Julie Payette and a question to consider for next time
Today's ruling against Ms. Payette has made her the latest trope in the cancel culture narrative. Her ill-advised tour of duty as Canada's gg has cost her alot, but Canada has lost even more. My latest piece explains.
An editorial cartoon in the Globe and Mail from earlier this summer depicts Julie Payette as a coil-curled Goldilocks from Hell, in full tantrum, spilled porridge everywhere. The image captures both her signature hairstyle and her alleged mistreatment of staff as Canada's 29th Governor-General.
As Canadians know, before Ms. Payette was GG, she was the first Canadian female to make it to space (twice!), missions that involved lengthy time alone and collaborating with an elite, tightly knit crew monitoring life or death situations.
It warrants the question: what aspects of her work would predispose the notoriously private Payette for a role that demands constant glad-handing, public diplomacy and ceremonial appearances? Whether the unique brand of grace under pressure that made Ms.
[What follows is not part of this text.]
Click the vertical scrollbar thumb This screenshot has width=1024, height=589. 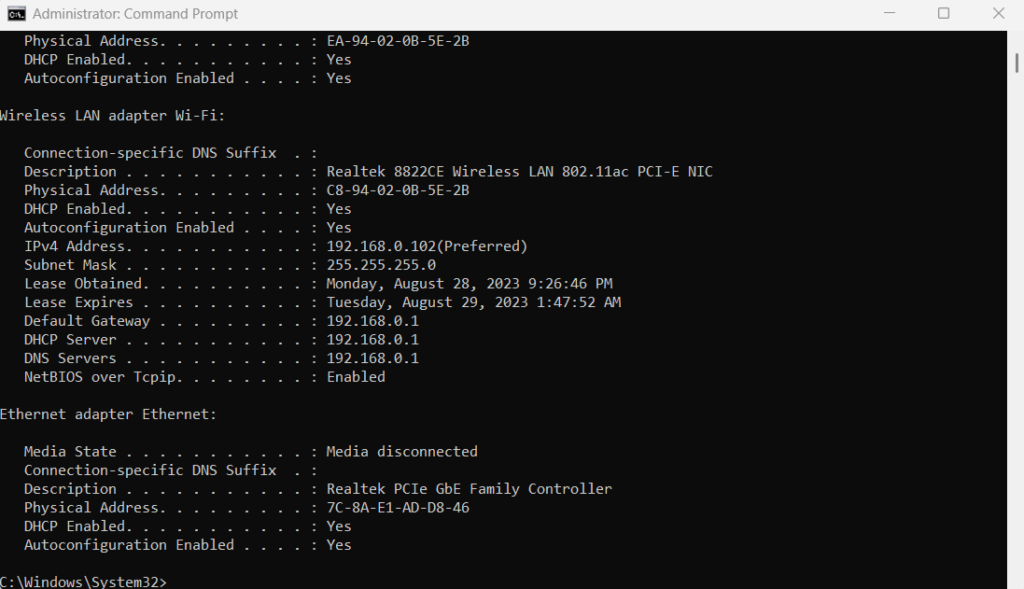click(x=1017, y=62)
Payette such a capable astronaut would translate into public life is a question officials must have certainly pondered.
Perhaps it was the wrong question.
Here's a better one: Is the star power Ms. Payette brings to this office worth the risk of her being remembered for anything other than the iconic achievement that made her such a desirable candidate in the first place?
The Payette situation should make future governments think twice before awarding the GG role to someone whose face you might consider putting on a five dollar bill. Someone whose rare and undeniable power as a role model for girls and women contemplating a career in STEM far outweighs any possible ceremonial or political value they may have.